▶ [Exercise passage]
"""
Anti-abortion protesters upsetting, says Waikato DHB

03:39, Apr 14 2014
Alf Johnston
LOUD AND CLEAR: Protester Alf Johnston shows up every Friday to deliver his anti-abortion message.

A group of anti-abortion protesters that have picketed Thames Hospital every Friday for 18 months are upsetting and targeting vulnerable people, say Waikato District Health Board staff. 

But the protesters say they just want the women to consider other options.

A group of about seven protesters have been picketing outside St George's Church every Friday morning - when pregnancy termination is carried out -  for the past 18 months.

DHB social worker Jo Oliver-Clarke said the protesters upset women who have already made ''an informed decision'' about pregnancy termination.

''There is a legal requirement in New Zealand to offer unbiased pre-termination counselling. Waikato DHB social workers assist women to look at all options including guardianship, adoption and single parenting,'' Mrs Oliver-Clarke said. She said Waikato DHB social workers had spoken with women, both pre and post termination, who have been deeply affected by the protesters.

 ''Some of those affected are women are on their way for a procedure that is both personal and painful but is being performed for the right reasons, at the given time,'' Thames Hospital manager Jacquie Mitchell said.


''Others are women who have undergone terminations in the past and the protesting brings up the pain and trauma of a procedure that was also right for them at the given time. One woman who expressed alarm at the protesting underwent pregnancy termination 15 years ago at Thames Hospital. She did not want to be named.
"""
▶ [Activity] Extend the news article about the anti-abortion protesters at Thames Hospital, starting right after its final sentence.

▶ [Source data]
"""
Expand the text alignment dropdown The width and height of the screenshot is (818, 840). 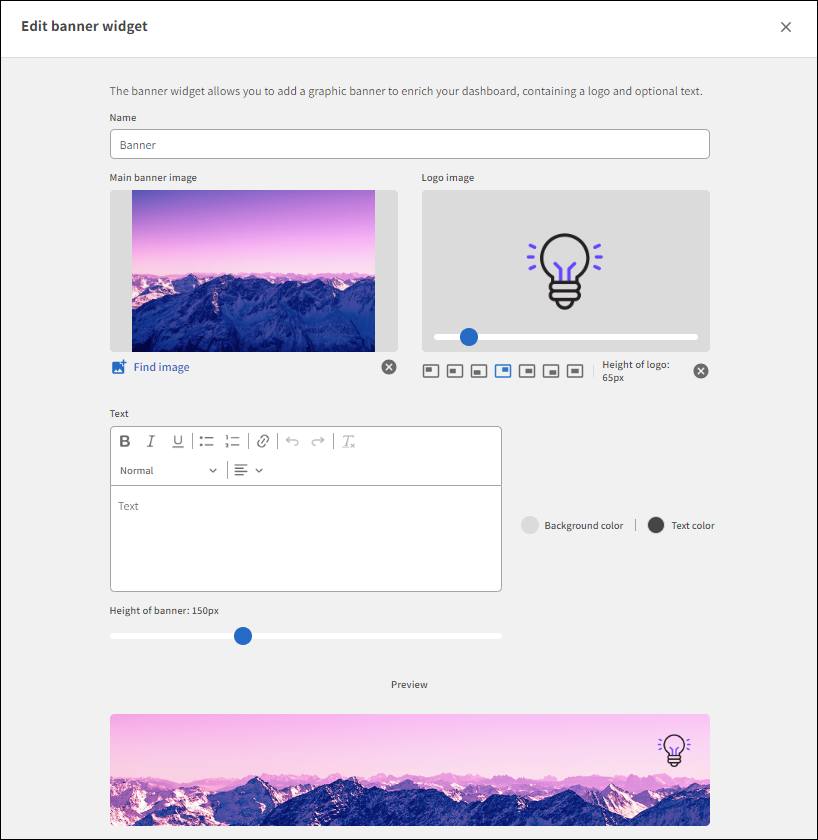pyautogui.click(x=248, y=471)
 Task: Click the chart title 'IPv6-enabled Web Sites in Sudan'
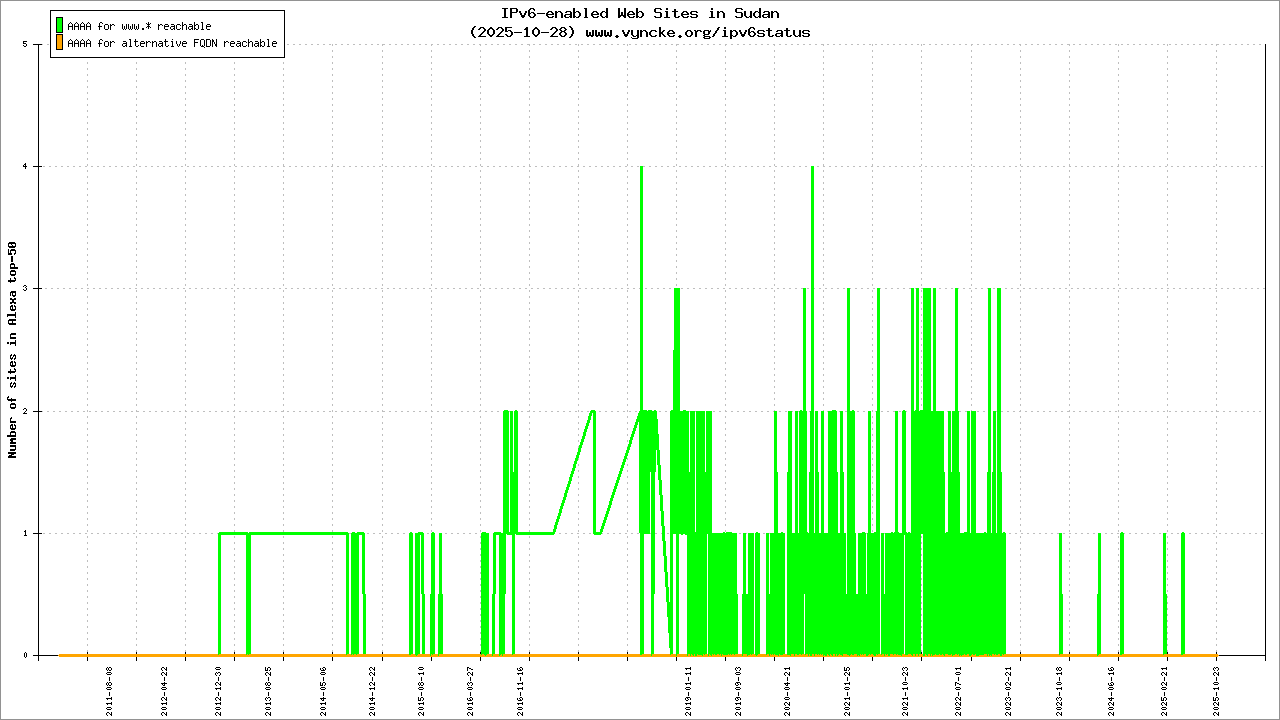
"""
▶ [Response]
''Every Friday morning I feel persecuted for my decision. I can only imagine how horrifying it would have been for me to be confronted with that when I entered the hospital for my procedure,'' she said. ''It really concerns me that the protesters have chosen to protest at that time on that day knowing full well that the termination clinic takes place then. I see this as targeting vulnerable people.'' 

She urged the protesters to think about the women affected by pregnancy termination. ''What about the 12-year-old that has been impregnated by a family member, or raped by a stranger? The 14-year-old that could not possibly bring up a child on their own because of lack of family support? The couple that have had to terminate because of severe complications?

 ''This must be horrific for them,'' she said.  

Protester Alf Johnston, of the Hauraki branch of Voice For Life,  said they wanted people using the service to think about the consequences.

"We can't hope to change the law, we're just trying to make people think, " he said. "We believe that life is precious."

Phillipa Ellard travels from Waihi each week to stand with her sign. "For me it's about women's health rather than about infants' health, " she said. Ellard said she felt there was not a lot of "real counselling" offered.

"I've seen a lot depression in women, post-abortion. They're told it can't possibly be a result of their abortion. I just think there are choices, " she said.

Ms Ellard didn't think all options for women with an unwanted pregnancy were discussed.

"I miscarried with some of my own children and with our fourth one the doctor said I think she'll be brain damaged and blind, I think you should have an abortion, " she said.

"It's a really hard call to be faced with that.

"I think he quite genuinely thought he was saving me from (this). We said no in the end and she was born perfect."

St George's Church vicar Rev Graham Colley said although the protesting takes place outside St George's Church, the church did not support the protesting, which took place on council-owned land.